(Stored items)
______________________________

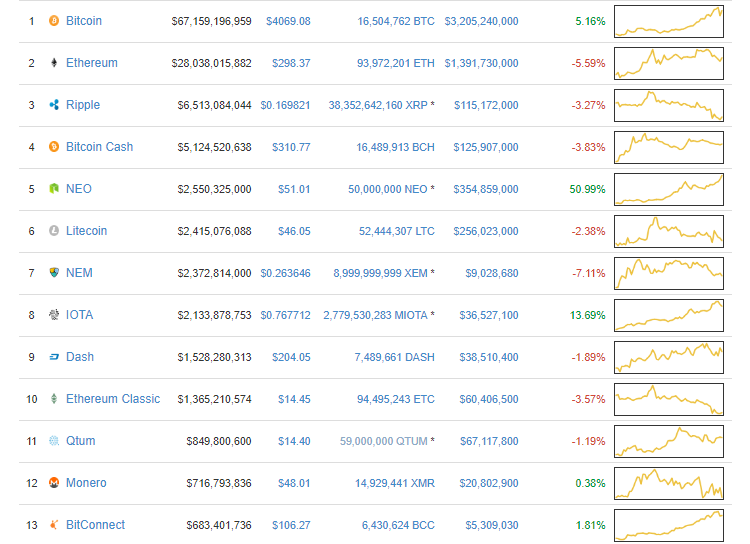750x544 pixels.
Task: Click the IOTA logo icon
Action: [53, 315]
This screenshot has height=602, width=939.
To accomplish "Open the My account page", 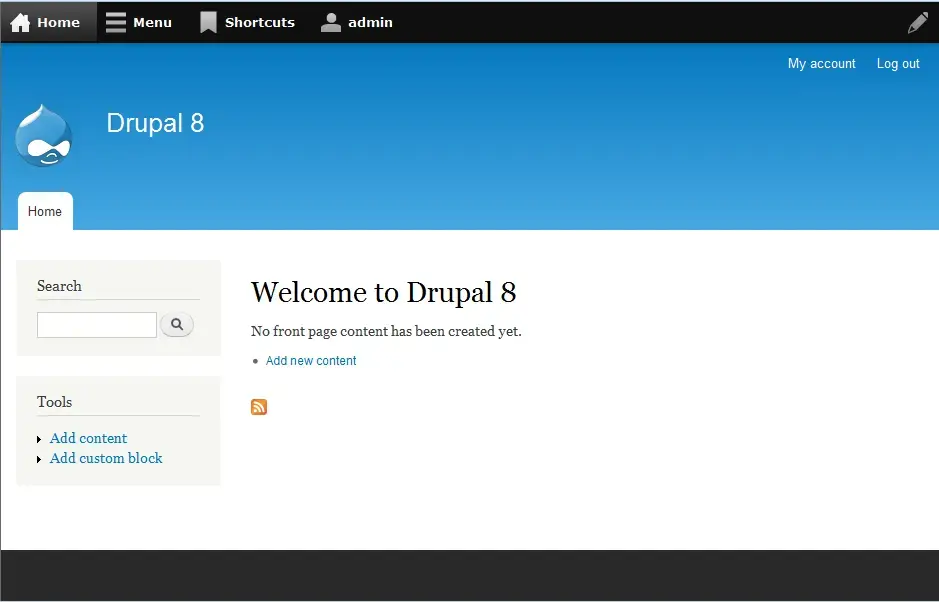I will [x=821, y=63].
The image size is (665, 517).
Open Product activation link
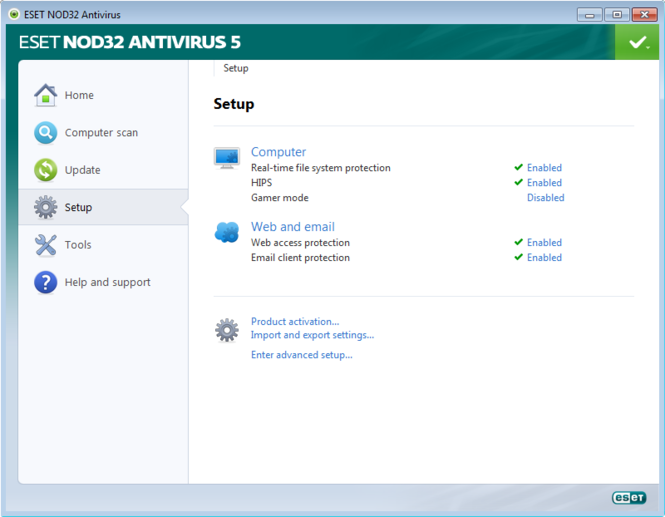coord(294,322)
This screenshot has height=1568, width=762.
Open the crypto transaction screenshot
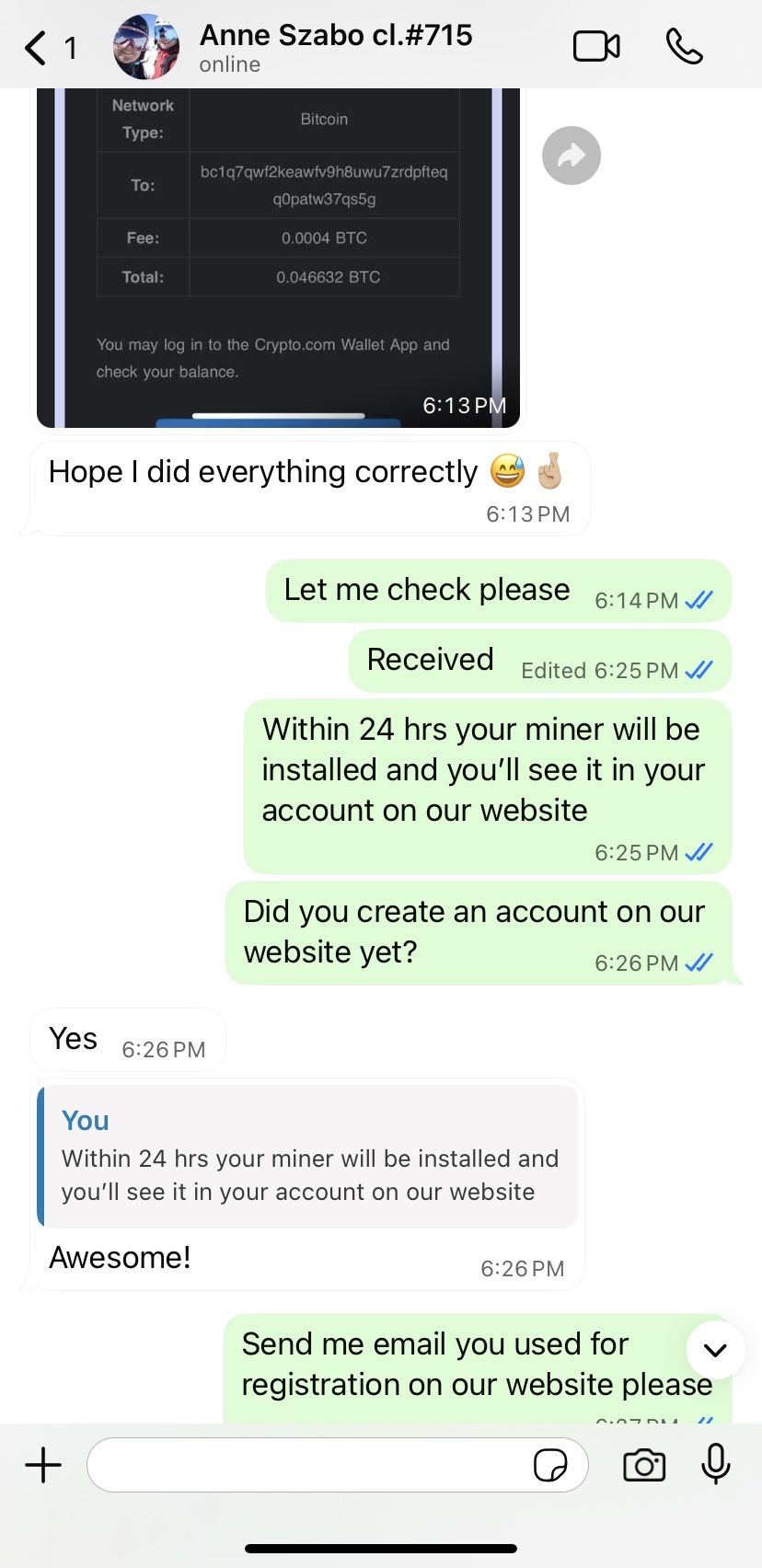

______________________________

Task description =
In the entries above, find each line that includes the string "This" and copy it.

Exercise answer =
This screenshot has height=602, width=939.
This screenshot has height=1568, width=762.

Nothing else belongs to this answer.